Солгав и себе, и Феликсу, я сказала, что внутри могут найтись кое-какие припасы. Если честно, припасы меня не интересовали; главное – что внутри рядом со мной окажется зайде. Я даже услышала, как он насвистывает. Я даже втянула носом запах нафталина от его пальто.
Итак, верхом на коне, с высоко поднятой головой, мы приготовились к восшествию в эти руины. Коняшка предельно аккуратно поднимался по крошеву ступеней, и в сумеречном свете его белые бока отливали серебром. На расколотом мраморном пороге у него разъехались передние копыта, он едва удержался на ногах, и жалобное ржание эхом прокатилось по разрушенному вестибюлю, после чего Коняшка, по своему обыкновению, собрался с силами и двинулся дальше.
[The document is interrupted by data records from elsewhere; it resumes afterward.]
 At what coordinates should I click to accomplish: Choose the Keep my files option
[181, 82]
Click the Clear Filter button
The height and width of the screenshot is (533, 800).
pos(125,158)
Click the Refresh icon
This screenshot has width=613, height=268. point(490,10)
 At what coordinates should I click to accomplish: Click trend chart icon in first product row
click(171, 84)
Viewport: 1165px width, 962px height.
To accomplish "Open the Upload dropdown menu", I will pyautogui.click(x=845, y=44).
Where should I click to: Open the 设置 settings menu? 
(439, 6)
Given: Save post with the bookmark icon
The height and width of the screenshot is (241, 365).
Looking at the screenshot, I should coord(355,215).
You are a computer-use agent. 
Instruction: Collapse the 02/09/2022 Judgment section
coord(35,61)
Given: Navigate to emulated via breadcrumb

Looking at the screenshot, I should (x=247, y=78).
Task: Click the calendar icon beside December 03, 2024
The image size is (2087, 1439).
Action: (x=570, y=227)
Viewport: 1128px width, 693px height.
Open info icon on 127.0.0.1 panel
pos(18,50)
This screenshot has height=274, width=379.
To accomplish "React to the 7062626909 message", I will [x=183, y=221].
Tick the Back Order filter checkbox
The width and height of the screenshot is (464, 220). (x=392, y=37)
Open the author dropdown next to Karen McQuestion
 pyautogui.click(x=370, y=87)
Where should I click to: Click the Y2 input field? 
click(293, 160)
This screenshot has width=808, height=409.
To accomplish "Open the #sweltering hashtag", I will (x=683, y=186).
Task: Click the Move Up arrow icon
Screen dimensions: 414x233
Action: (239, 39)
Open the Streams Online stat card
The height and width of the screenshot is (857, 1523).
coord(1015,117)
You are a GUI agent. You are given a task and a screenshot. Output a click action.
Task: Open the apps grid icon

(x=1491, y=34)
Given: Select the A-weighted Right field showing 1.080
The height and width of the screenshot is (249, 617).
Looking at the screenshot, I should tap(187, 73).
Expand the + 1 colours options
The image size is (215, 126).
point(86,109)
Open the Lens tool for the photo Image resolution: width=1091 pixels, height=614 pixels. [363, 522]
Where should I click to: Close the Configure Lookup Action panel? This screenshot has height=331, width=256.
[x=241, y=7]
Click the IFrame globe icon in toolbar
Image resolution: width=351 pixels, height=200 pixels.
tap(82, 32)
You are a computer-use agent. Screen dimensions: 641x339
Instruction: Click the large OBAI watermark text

В музее положено висеть картинам. На них можно увидеть реальность и вымысел, пейзажи, людей. Но в этом музее реальность свелась к одним лишь руинам. У нас над головами через прореху в скате крыши ураганом вылетела стая черных голубей. Разверзнутый пол грозил нас поглотить. На уцелевших островках стояли черные лужи. Сквозь щели в стенах с содроганием пробивался последний свет дня. Из нор проповедовали крысы.
– «Блаженны крысы, ибо они утешатся кровию», – нараспев провозгласил Феликс. – Так сказал бы сейчас мой отец-раввин.
Словно разгневанные такой заповедью, крысы прибавили громкости.
– Разворачиваемся. – Феликс содрогнулся. – Так сказал бы мой брат. Разворачиваемся!
Но разворачиваться я не стала, потому как среди этих обломков меня ожидал настоящий клад. Здесь сохранились дедушкин сочувственный образ мыслей, его воля, его наука – все, что он любил. А то, что любил зайде, нельзя ни разбить, ни сжечь, ни украсть. Это и было мое истинное наследство.